What the exercise asks
Among the entries beneath this sentence, how many lines include the word "agent"? Only the number is wanted.

Exercise inputs
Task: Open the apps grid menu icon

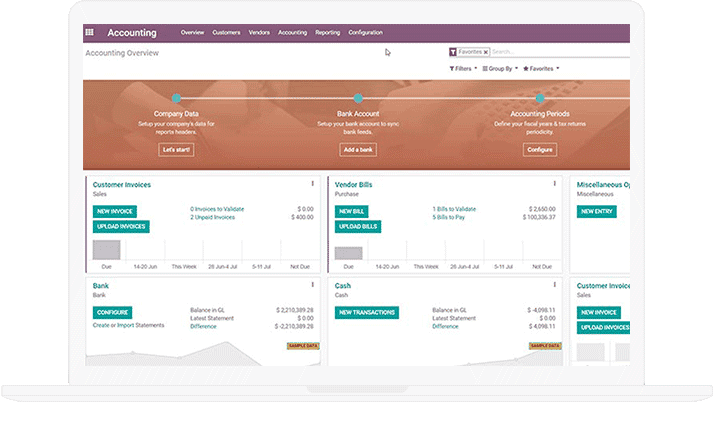Action: click(90, 33)
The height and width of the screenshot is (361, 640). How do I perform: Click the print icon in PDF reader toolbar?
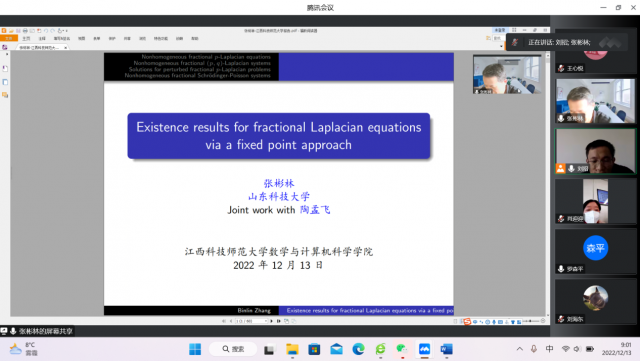click(25, 31)
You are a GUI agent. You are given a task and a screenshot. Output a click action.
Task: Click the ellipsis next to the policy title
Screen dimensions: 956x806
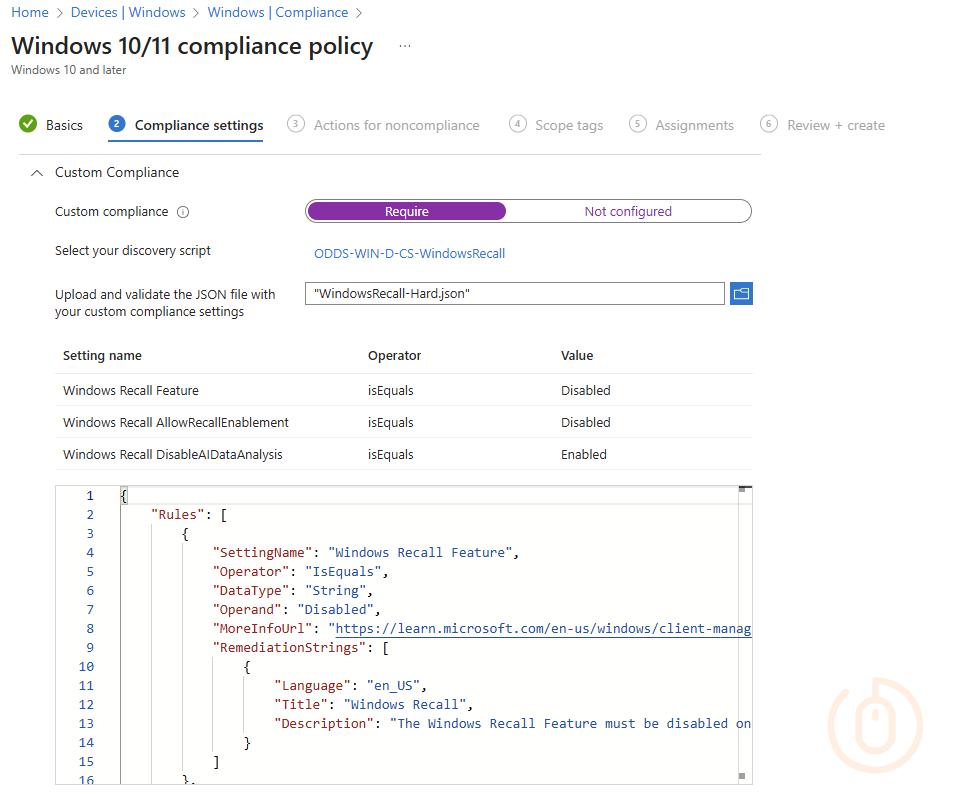click(404, 45)
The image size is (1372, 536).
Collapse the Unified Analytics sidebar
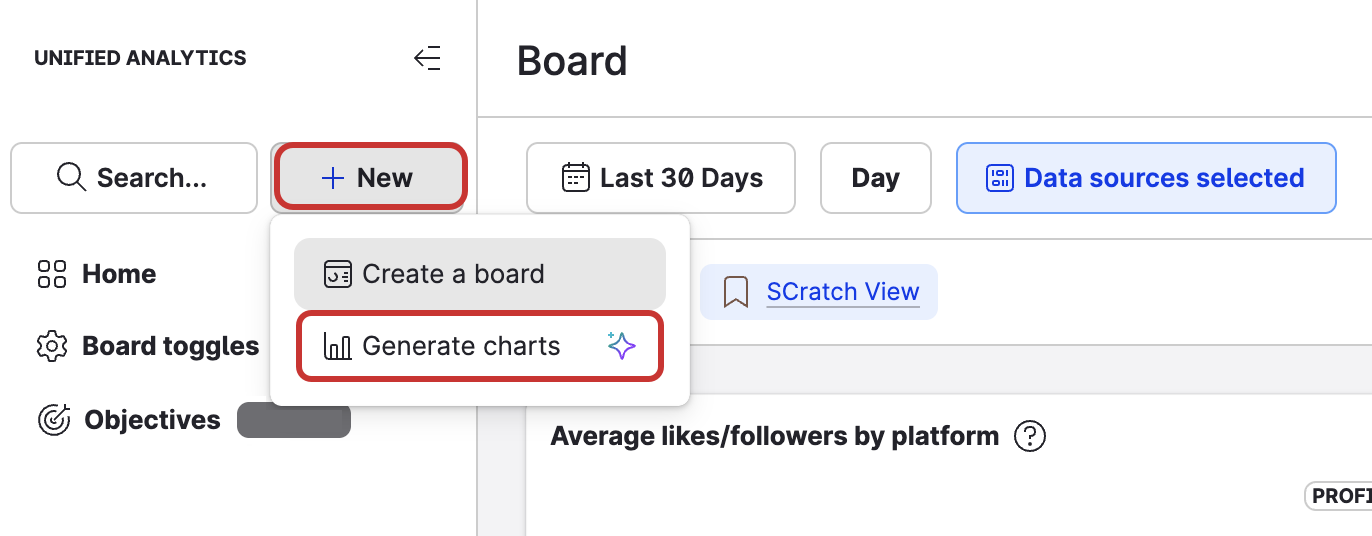tap(427, 59)
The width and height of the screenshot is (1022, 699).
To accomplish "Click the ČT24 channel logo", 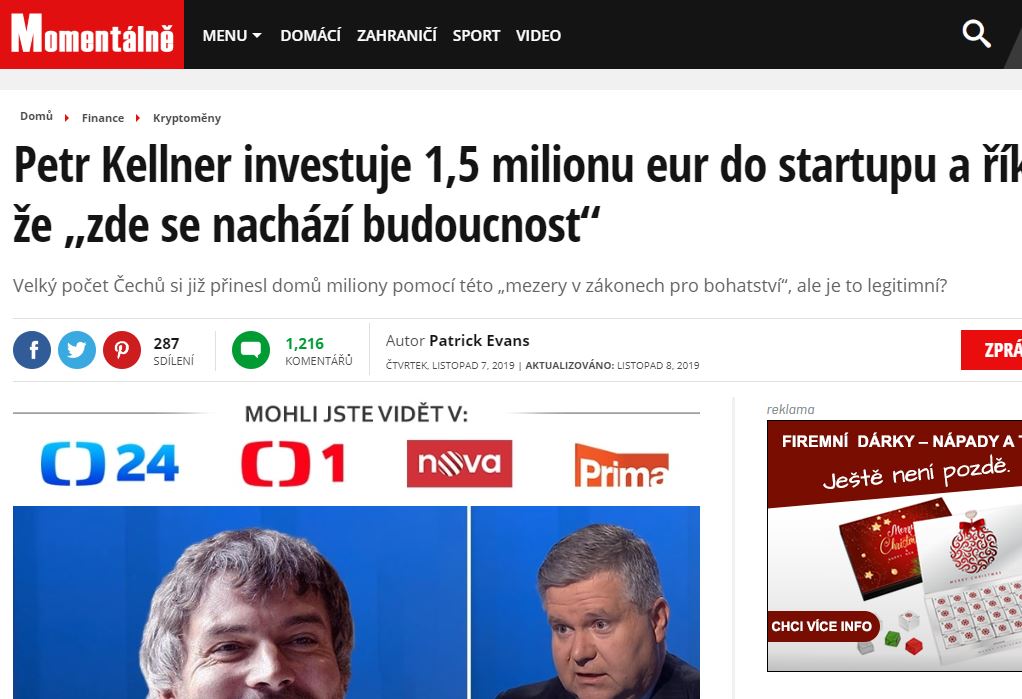I will tap(110, 464).
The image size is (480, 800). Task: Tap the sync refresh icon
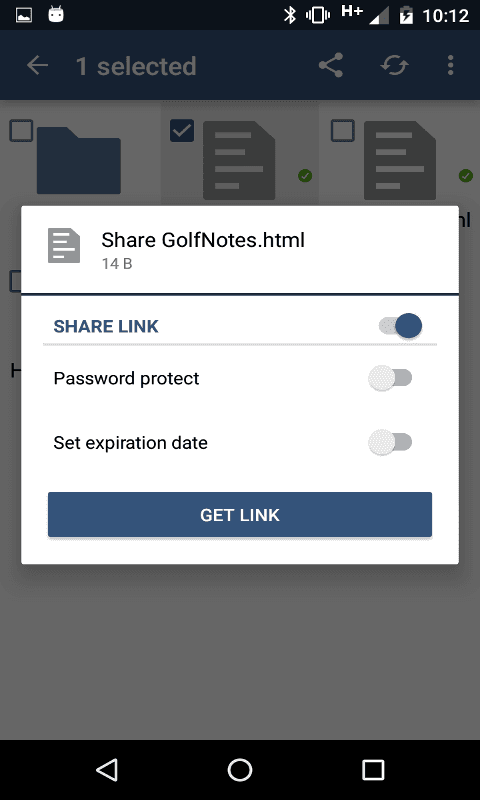(395, 65)
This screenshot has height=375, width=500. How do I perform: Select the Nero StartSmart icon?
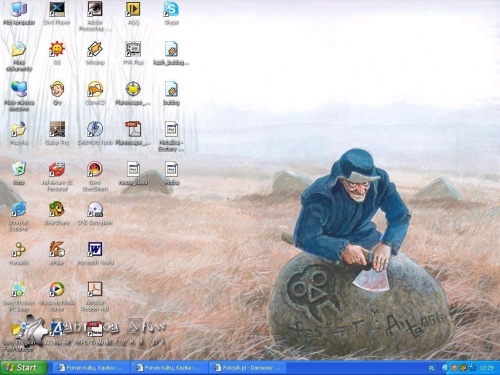pos(95,176)
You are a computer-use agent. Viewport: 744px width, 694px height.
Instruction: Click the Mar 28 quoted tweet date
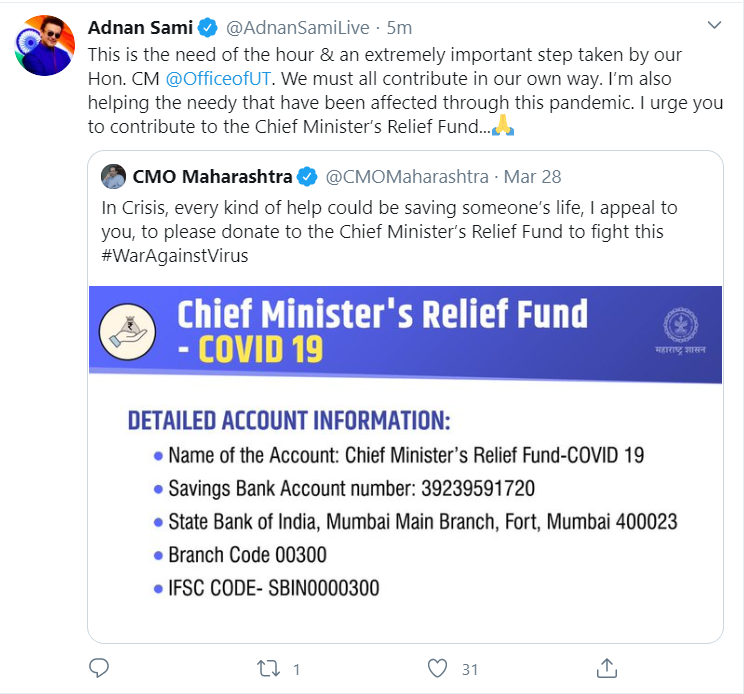click(x=533, y=177)
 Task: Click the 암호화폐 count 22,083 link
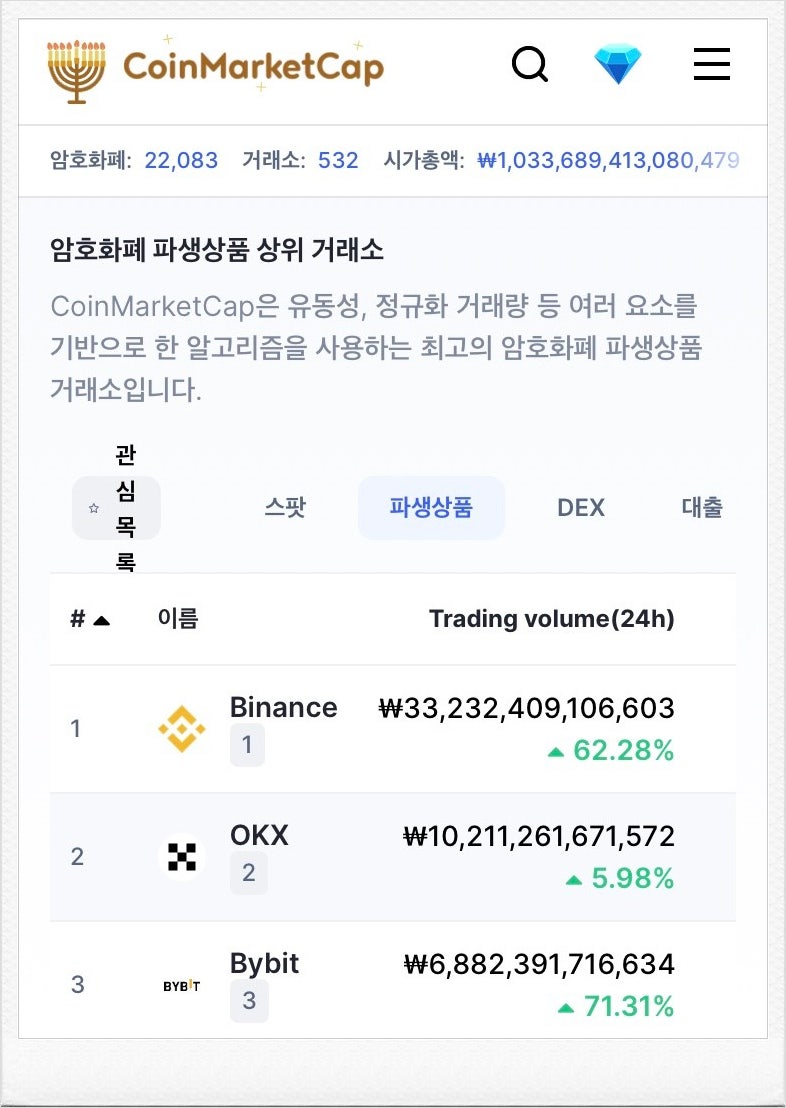click(x=181, y=160)
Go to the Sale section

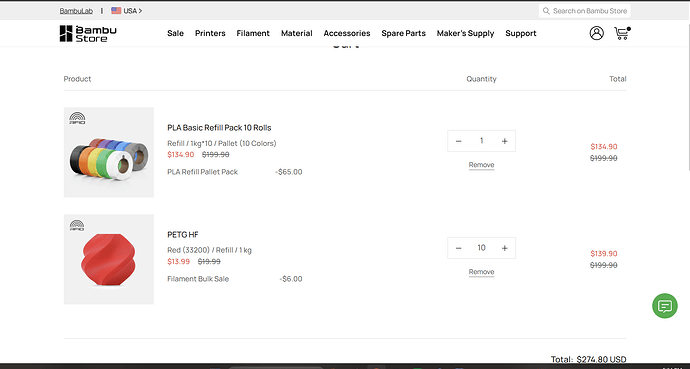click(x=176, y=33)
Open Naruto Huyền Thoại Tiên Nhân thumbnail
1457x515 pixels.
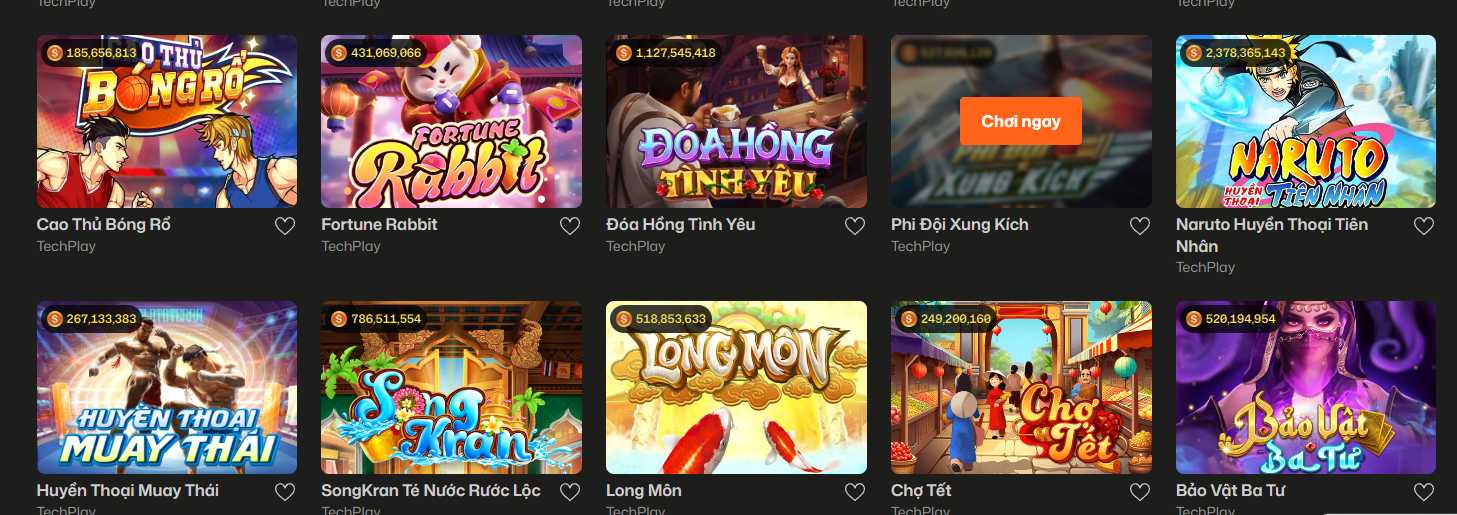1306,122
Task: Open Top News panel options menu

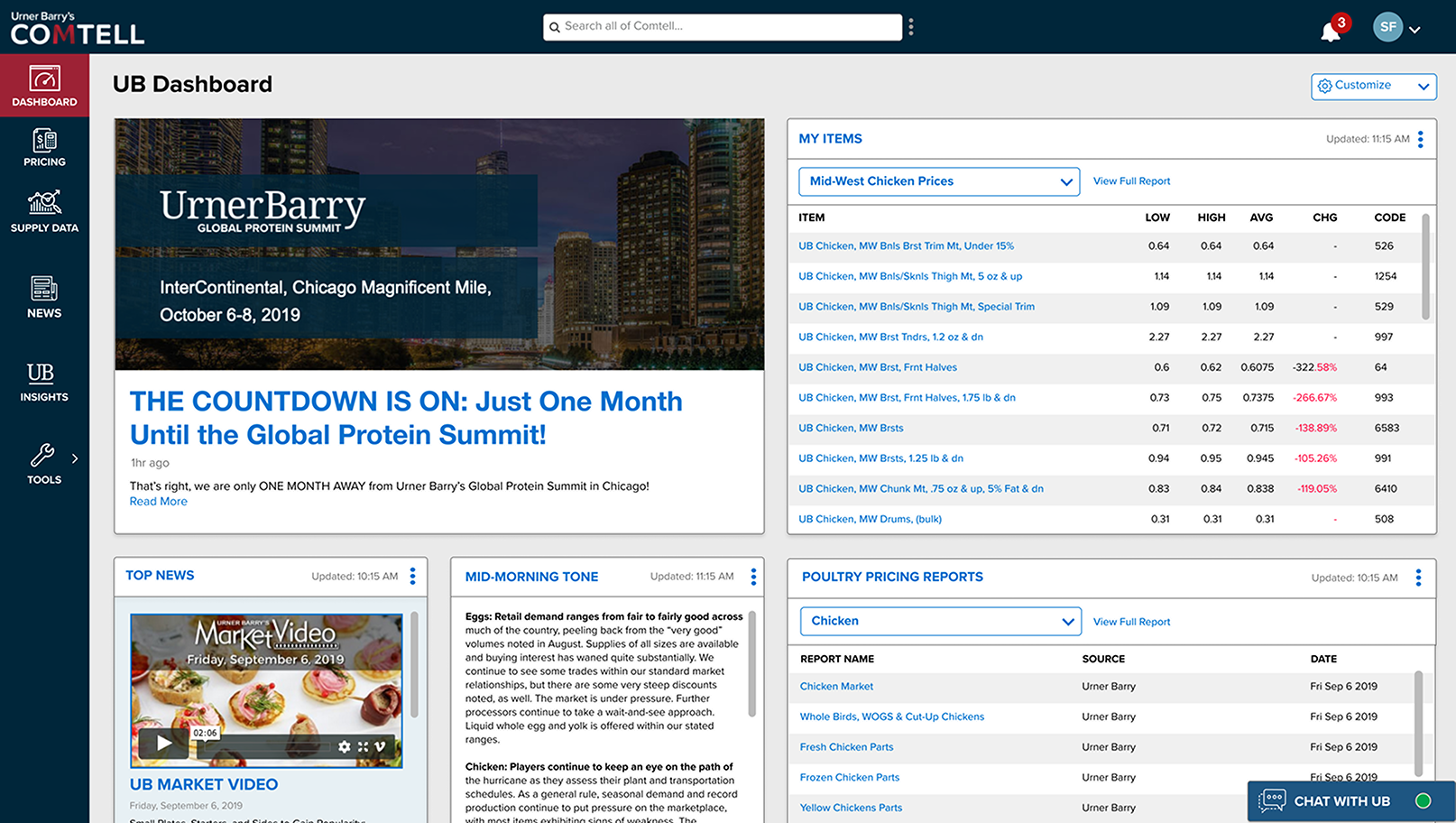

Exercise answer
2